Litouwse wet betreffende de bescherming van minderjarigen tegen de schadelijke invloed van openbare informatie
28.8.2009
MONDELINGE VRAAG MET DEBAT O-0083/09
ingediend overeenkomstig artikel 115 van het Reglement
van Michael Cashman, Claude Moraes en Emine Bozkurt, namens de S-D-Fractie
aan de Raad
Op 11 juni 2009 heeft het Litouwse parlement zijn goedkeuring verleend aan amendementen op de wet betreffende de bescherming van minderjarigen tegen de schadelijke invloed van openbare informatie. Deze wet stelt dat minderjarigen kunnen worden geschaad in hun ontwikkeling door openbare informatie die "aanzet tot homoseksuele en biseksuele relaties" (art. 4.14) en "een bedreiging vormt voor de gezinswaarden" (art. 4.15). Een dergelijke bepaling stelt informatie over homoseksualiteit op één lijn met zaken als de weergave van fysiek geweld, de afbeelding van een gewelddadig verminkt menselijk lichaam en propaganda voor zelfverminking of zelfmoord. De wet zou leiden tot een verbod op alle informatie met betrekking tot homoseksualiteit wanneer minderjarigen daar toegang tot hebben.
De Litouwse president heeft op 26 juni 2009 een veto over de wet uitgesproken aangezien deze in vage en onduidelijke termen was geformuleerd, en verzocht het parlement de wet te herzien en ervoor te zorgen dat zij niet in strijd zou zijn met de "grondwettelijke beginselen van de rechtsstaat, rechtszekerheid en juridische duidelijkheid" en met de "waarborging van een open maatschappij en een pluralistische democratie". Op 14 juli 2009 heeft het parlement het veto van de president overruled. Mensenrechten-ngo's en Europarlementariërs hebben de Europese instellingen herhaaldelijk verzocht om op te treden en het Litouwse parlement (Seimas) om het wetsontwerp te herzien, en er wordt beroep aangetekend bij het Constitutionele Hof. Voorts zullen in het najaar amendementen op het bestuurlijke en het strafwetboek worden behandeld waardoor "homoseksualiteit propagerende handelingen" in openbare ruimten door particulieren of rechtspersonen strafbaar worden gesteld. Bij overtreding wordt een werk- of gevangenisstraf of een boete van maximaal 1 500 euro opgelegd.

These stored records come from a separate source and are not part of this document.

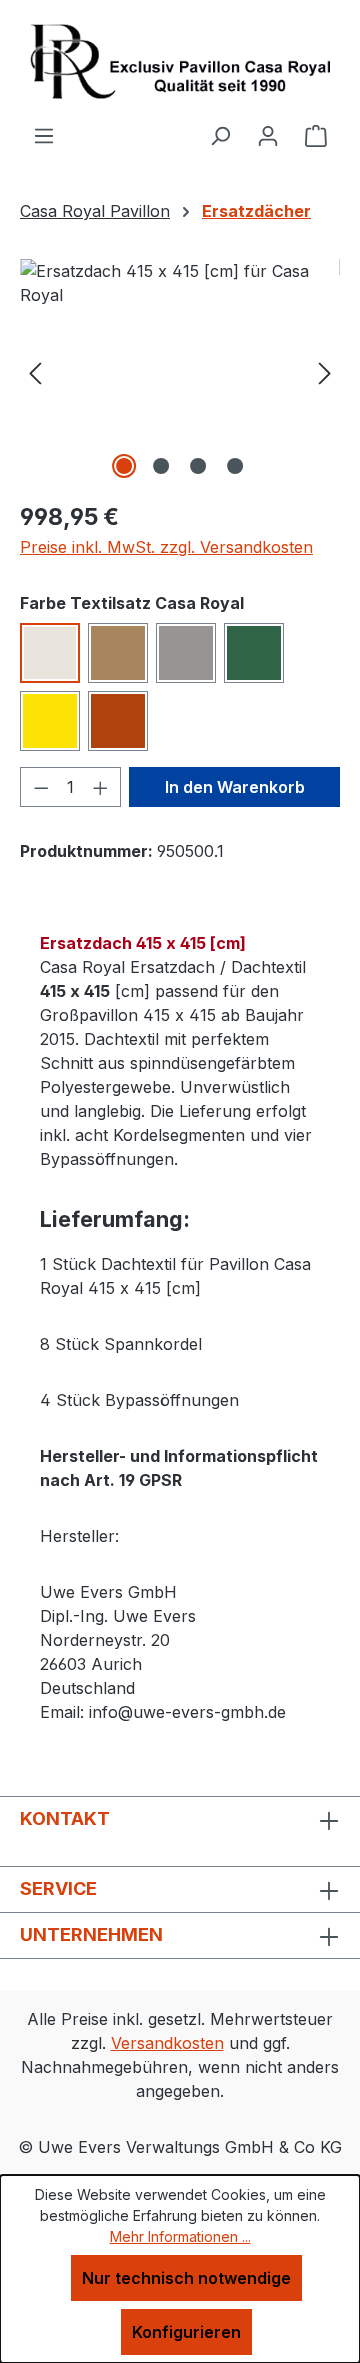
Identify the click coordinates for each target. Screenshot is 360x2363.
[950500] (180, 371)
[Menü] (44, 135)
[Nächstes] (325, 371)
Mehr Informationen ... (180, 2236)
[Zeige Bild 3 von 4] (198, 466)
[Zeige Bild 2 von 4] (161, 466)
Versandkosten (167, 2043)
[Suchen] (220, 135)
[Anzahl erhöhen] (101, 787)
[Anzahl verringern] (41, 787)
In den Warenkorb (235, 787)
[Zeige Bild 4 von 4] (235, 466)
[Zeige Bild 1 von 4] (124, 466)
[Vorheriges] (35, 371)
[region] (180, 371)
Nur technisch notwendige (186, 2278)
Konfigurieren (186, 2332)
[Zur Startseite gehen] (180, 61)
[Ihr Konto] (268, 135)
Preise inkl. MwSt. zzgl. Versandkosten (166, 547)
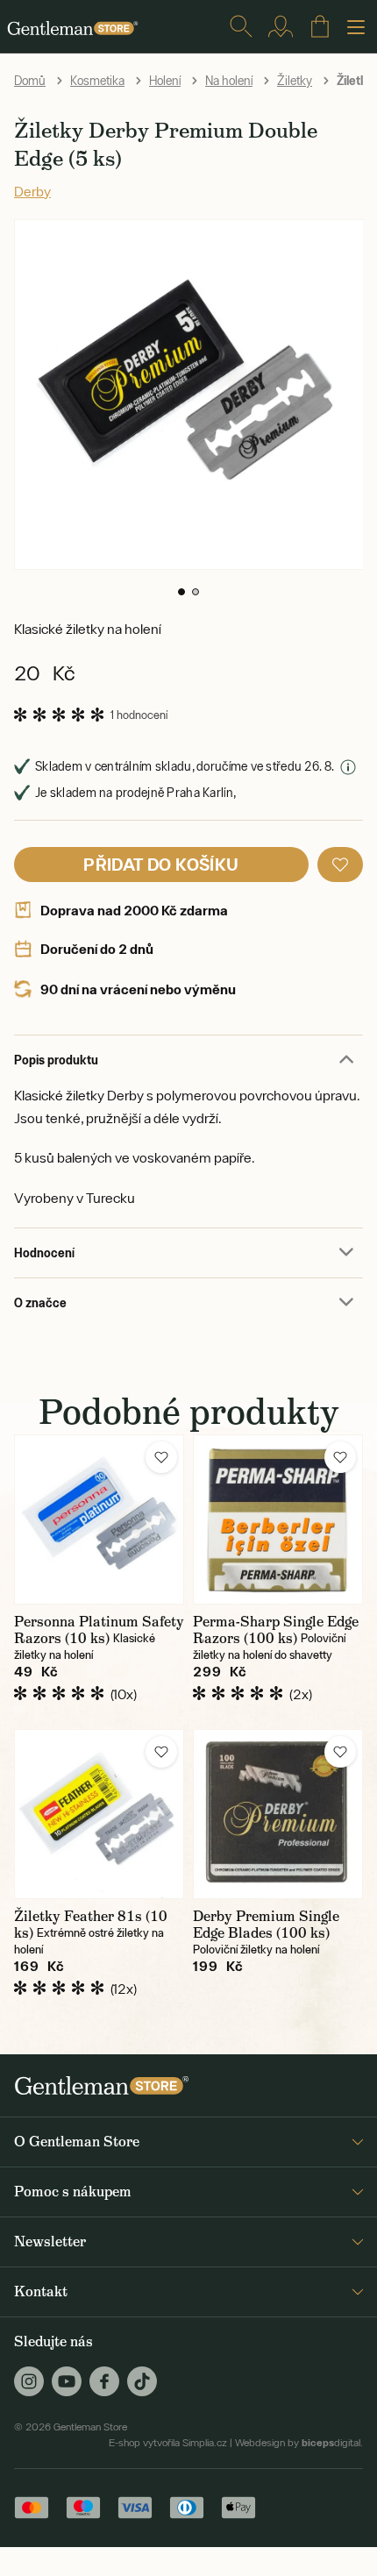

Heeft de Raad bovengenoemde kwesties met de Litouwse autoriteiten besproken? Is de Raad niet van mening dat een dergelijke wet en zulke amendementen in strijd zijn met de mensenrechten en de fundamentele vrijheden die in internationale en Europese overeenkomsten zijn vastgelegd, met name de vrijheid van meningsuiting, die ook het recht op het vergaren, ontvangen en verstrekken van informatie omvat, en dat zij in strijd zijn met de EU-wetgeving en het Europese beleid inzake non-discriminatie? Denkt de Raad niet dat een dergelijke wet indruist tegen het Handvest van de grondrechten van de Europese Unie, artikel 6 van het Verdrag betreffende de Europese Unie en artikel 13 van het EG-Verdrag, d.w.z. de fundamentele waarden waarop de EU is gebaseerd? Gaat de Raad het Bureau voor de grondrechten vragen de wet en de amendementen in kwestie te beoordelen? Wat gaat de Raad doen om te verzekeren dat Litouwen zijn verplichtingen uit hoofde van de EU-verdragen, het Europees en het internationaal recht nakomt? Is hij bereid om, indien noodzakelijk, de procedure omschreven in artikel 7 van het Verdrag betreffende de Europese Unie in te leiden?